ACTIVITY: Count the lines in the entries that contain "Choose". Say the number and nothing more.

INFORMATION SHOWN:
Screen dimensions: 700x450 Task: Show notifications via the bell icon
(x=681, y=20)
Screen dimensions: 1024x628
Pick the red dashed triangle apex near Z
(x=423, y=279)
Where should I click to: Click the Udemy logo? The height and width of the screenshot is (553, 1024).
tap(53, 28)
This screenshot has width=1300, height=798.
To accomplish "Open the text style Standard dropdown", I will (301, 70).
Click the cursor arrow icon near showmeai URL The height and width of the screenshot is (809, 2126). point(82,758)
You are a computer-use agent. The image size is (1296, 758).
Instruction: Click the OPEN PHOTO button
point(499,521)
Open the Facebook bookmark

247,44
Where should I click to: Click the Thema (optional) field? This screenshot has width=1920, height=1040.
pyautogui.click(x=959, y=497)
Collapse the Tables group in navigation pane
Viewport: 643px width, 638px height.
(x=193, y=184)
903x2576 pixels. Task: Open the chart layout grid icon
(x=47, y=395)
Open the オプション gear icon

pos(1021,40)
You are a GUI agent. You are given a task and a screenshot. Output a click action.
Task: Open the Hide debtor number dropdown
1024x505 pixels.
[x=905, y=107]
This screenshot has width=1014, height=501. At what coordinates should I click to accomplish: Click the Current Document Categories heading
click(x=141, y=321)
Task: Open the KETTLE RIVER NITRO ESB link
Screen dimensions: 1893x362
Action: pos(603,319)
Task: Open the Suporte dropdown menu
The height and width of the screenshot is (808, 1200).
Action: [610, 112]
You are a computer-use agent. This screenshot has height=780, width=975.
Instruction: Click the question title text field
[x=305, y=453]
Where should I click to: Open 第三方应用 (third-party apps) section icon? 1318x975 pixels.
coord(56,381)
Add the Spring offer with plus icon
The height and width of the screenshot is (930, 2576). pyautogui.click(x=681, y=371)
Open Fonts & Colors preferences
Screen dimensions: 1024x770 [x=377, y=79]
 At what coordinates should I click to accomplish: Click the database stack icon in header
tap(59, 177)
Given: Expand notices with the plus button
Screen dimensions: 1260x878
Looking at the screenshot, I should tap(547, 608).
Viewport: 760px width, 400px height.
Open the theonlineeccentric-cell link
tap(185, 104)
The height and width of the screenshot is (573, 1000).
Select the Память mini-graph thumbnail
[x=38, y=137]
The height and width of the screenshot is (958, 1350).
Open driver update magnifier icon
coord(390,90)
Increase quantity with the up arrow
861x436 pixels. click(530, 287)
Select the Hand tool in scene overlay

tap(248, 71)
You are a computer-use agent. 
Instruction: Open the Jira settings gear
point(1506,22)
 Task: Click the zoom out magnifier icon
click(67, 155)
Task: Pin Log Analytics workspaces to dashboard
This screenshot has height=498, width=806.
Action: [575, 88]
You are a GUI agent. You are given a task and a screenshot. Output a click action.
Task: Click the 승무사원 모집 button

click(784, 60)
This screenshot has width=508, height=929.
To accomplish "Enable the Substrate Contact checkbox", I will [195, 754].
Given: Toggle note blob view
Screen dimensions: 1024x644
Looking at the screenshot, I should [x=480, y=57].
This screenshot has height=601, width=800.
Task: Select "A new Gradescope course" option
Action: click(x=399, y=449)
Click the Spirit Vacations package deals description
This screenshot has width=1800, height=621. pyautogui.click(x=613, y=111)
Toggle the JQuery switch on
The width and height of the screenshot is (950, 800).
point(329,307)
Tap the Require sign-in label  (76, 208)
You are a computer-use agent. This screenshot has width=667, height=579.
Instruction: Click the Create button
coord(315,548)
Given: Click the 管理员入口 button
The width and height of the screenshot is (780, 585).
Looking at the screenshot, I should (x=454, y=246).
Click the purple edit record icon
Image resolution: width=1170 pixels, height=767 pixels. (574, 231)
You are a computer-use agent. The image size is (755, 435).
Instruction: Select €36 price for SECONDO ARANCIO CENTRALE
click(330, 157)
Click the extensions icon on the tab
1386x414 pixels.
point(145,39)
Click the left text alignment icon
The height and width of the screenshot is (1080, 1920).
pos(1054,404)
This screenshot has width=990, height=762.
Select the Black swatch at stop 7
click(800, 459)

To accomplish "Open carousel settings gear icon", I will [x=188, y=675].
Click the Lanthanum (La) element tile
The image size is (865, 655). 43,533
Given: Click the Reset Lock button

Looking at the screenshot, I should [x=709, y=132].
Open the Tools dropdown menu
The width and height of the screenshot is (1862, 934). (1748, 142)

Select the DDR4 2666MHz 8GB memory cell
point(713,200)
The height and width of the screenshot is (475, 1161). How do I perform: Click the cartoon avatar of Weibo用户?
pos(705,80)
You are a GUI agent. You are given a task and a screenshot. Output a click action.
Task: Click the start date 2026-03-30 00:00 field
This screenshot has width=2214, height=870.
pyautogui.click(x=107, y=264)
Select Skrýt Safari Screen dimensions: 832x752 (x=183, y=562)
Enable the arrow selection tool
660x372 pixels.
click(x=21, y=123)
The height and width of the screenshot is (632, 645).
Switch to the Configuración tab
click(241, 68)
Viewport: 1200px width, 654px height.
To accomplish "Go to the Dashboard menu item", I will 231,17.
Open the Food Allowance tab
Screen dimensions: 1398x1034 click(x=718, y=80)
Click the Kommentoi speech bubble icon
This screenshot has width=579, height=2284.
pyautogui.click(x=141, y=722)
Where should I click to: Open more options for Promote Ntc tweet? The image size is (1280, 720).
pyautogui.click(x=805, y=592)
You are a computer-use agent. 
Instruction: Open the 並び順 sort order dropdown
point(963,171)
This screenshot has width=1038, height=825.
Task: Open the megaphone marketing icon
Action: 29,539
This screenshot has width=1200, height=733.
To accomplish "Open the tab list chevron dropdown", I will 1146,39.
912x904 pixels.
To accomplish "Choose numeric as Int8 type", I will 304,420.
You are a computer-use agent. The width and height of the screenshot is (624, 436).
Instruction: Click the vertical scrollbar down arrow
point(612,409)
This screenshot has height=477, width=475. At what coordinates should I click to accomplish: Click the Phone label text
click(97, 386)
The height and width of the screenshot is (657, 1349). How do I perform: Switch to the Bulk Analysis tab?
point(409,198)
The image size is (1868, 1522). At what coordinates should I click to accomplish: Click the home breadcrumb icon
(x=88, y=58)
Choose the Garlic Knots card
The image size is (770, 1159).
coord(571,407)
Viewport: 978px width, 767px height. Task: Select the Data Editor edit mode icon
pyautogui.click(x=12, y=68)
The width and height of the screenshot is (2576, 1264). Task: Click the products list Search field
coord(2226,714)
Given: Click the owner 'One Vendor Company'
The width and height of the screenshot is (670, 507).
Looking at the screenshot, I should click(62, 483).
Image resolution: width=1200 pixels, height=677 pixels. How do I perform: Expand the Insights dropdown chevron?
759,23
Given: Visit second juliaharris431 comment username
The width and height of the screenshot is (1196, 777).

WRITTEN RESPONSE: 2